Description of the task:
Copy the records below word for word, keeping every line as it appears.
########
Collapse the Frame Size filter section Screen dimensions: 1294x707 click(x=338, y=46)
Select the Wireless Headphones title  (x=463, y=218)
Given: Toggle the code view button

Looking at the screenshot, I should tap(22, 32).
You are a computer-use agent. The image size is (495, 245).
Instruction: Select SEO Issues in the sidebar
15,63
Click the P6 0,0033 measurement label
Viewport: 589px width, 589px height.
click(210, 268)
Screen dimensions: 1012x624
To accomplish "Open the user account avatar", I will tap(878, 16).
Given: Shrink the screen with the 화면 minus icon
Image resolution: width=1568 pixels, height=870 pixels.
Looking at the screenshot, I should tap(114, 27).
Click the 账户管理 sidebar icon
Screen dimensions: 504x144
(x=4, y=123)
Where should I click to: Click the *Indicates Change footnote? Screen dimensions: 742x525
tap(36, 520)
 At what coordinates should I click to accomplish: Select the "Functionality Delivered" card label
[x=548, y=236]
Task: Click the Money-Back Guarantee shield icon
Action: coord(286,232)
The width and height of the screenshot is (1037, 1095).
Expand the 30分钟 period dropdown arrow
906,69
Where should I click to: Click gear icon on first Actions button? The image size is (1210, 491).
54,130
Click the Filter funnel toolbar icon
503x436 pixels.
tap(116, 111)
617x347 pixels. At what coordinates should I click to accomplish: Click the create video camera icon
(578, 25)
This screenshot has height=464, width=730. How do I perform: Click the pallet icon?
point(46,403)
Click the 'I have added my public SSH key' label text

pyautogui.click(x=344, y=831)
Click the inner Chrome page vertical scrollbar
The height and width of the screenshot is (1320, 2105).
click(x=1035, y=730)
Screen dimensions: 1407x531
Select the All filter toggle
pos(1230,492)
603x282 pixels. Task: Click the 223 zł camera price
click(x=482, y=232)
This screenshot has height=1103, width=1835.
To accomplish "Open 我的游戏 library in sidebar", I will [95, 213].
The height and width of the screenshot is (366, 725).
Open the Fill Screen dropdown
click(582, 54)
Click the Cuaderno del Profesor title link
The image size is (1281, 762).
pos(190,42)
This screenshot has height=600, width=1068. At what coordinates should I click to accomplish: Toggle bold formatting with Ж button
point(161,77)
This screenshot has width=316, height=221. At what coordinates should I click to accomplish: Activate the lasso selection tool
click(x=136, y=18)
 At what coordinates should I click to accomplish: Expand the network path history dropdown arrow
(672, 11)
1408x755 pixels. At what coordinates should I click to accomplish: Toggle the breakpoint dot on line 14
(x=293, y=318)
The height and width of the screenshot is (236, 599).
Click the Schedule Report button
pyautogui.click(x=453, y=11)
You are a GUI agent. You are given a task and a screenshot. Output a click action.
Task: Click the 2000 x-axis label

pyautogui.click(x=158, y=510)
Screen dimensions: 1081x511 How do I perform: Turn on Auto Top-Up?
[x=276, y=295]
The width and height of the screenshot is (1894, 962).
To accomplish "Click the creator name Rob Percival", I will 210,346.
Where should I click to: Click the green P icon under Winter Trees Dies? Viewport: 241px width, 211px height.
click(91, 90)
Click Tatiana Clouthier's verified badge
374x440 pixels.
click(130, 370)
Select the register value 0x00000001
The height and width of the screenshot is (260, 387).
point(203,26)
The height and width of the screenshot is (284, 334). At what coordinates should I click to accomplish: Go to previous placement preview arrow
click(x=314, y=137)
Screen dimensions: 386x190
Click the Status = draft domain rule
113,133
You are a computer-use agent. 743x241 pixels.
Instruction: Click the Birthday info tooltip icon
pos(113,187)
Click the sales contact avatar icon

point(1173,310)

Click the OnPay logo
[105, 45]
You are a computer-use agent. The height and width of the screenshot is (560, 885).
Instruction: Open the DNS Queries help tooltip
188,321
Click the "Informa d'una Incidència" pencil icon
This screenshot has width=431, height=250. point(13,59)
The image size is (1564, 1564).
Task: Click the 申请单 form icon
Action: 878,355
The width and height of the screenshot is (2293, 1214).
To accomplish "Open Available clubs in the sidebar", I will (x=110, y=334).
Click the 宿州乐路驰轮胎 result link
########
The result:
Collapse the Frame Size filter section Screen dimensions: 1294x707 click(x=338, y=46)
Select the Wireless Headphones title  (x=463, y=218)
Given: Toggle the code view button

Looking at the screenshot, I should tap(22, 32).
You are a computer-use agent. The image size is (495, 245).
Instruction: Select SEO Issues in the sidebar
15,63
Click the P6 0,0033 measurement label
Viewport: 589px width, 589px height.
click(210, 268)
Screen dimensions: 1012x624
To accomplish "Open the user account avatar", I will tap(878, 16).
Given: Shrink the screen with the 화면 minus icon
Image resolution: width=1568 pixels, height=870 pixels.
Looking at the screenshot, I should tap(114, 27).
Click the 账户管理 sidebar icon
Screen dimensions: 504x144
(x=4, y=123)
Where should I click to: Click the *Indicates Change footnote? Screen dimensions: 742x525
tap(36, 520)
 At what coordinates should I click to accomplish: Select the "Functionality Delivered" card label
[x=548, y=236]
Task: Click the Money-Back Guarantee shield icon
Action: coord(286,232)
The width and height of the screenshot is (1037, 1095).
Expand the 30分钟 period dropdown arrow
906,69
Where should I click to: Click gear icon on first Actions button? The image size is (1210, 491).
54,130
Click the Filter funnel toolbar icon
503x436 pixels.
tap(116, 111)
617x347 pixels. At what coordinates should I click to accomplish: Click the create video camera icon
(578, 25)
This screenshot has height=464, width=730. How do I perform: Click the pallet icon?
point(46,403)
Click the 'I have added my public SSH key' label text

pyautogui.click(x=344, y=831)
Click the inner Chrome page vertical scrollbar
The height and width of the screenshot is (1320, 2105).
click(x=1035, y=730)
Screen dimensions: 1407x531
Select the All filter toggle
pos(1230,492)
603x282 pixels. Task: Click the 223 zł camera price
click(x=482, y=232)
This screenshot has height=1103, width=1835.
To accomplish "Open 我的游戏 library in sidebar", I will [95, 213].
The height and width of the screenshot is (366, 725).
Open the Fill Screen dropdown
click(582, 54)
Click the Cuaderno del Profesor title link
The image size is (1281, 762).
pos(190,42)
This screenshot has height=600, width=1068. At what coordinates should I click to accomplish: Toggle bold formatting with Ж button
point(161,77)
This screenshot has width=316, height=221. At what coordinates should I click to accomplish: Activate the lasso selection tool
click(x=136, y=18)
 At what coordinates should I click to accomplish: Expand the network path history dropdown arrow
(672, 11)
1408x755 pixels. At what coordinates should I click to accomplish: Toggle the breakpoint dot on line 14
(x=293, y=318)
The height and width of the screenshot is (236, 599).
Click the Schedule Report button
pyautogui.click(x=453, y=11)
You are a GUI agent. You are given a task and a screenshot. Output a click action.
Task: Click the 2000 x-axis label

pyautogui.click(x=158, y=510)
Screen dimensions: 1081x511 How do I perform: Turn on Auto Top-Up?
[x=276, y=295]
The width and height of the screenshot is (1894, 962).
To accomplish "Click the creator name Rob Percival", I will 210,346.
Where should I click to: Click the green P icon under Winter Trees Dies? Viewport: 241px width, 211px height.
click(91, 90)
Click Tatiana Clouthier's verified badge
374x440 pixels.
click(130, 370)
Select the register value 0x00000001
The height and width of the screenshot is (260, 387).
point(203,26)
The height and width of the screenshot is (284, 334). At what coordinates should I click to accomplish: Go to previous placement preview arrow
click(x=314, y=137)
Screen dimensions: 386x190
Click the Status = draft domain rule
113,133
You are a computer-use agent. 743x241 pixels.
Instruction: Click the Birthday info tooltip icon
pos(113,187)
Click the sales contact avatar icon

point(1173,310)

Click the OnPay logo
[105, 45]
You are a computer-use agent. The height and width of the screenshot is (560, 885).
Instruction: Open the DNS Queries help tooltip
188,321
Click the "Informa d'una Incidència" pencil icon
This screenshot has width=431, height=250. point(13,59)
The image size is (1564, 1564).
Task: Click the 申请单 form icon
Action: 878,355
The width and height of the screenshot is (2293, 1214).
To accomplish "Open Available clubs in the sidebar", I will (x=110, y=334).
Click the 宿州乐路驰轮胎 result link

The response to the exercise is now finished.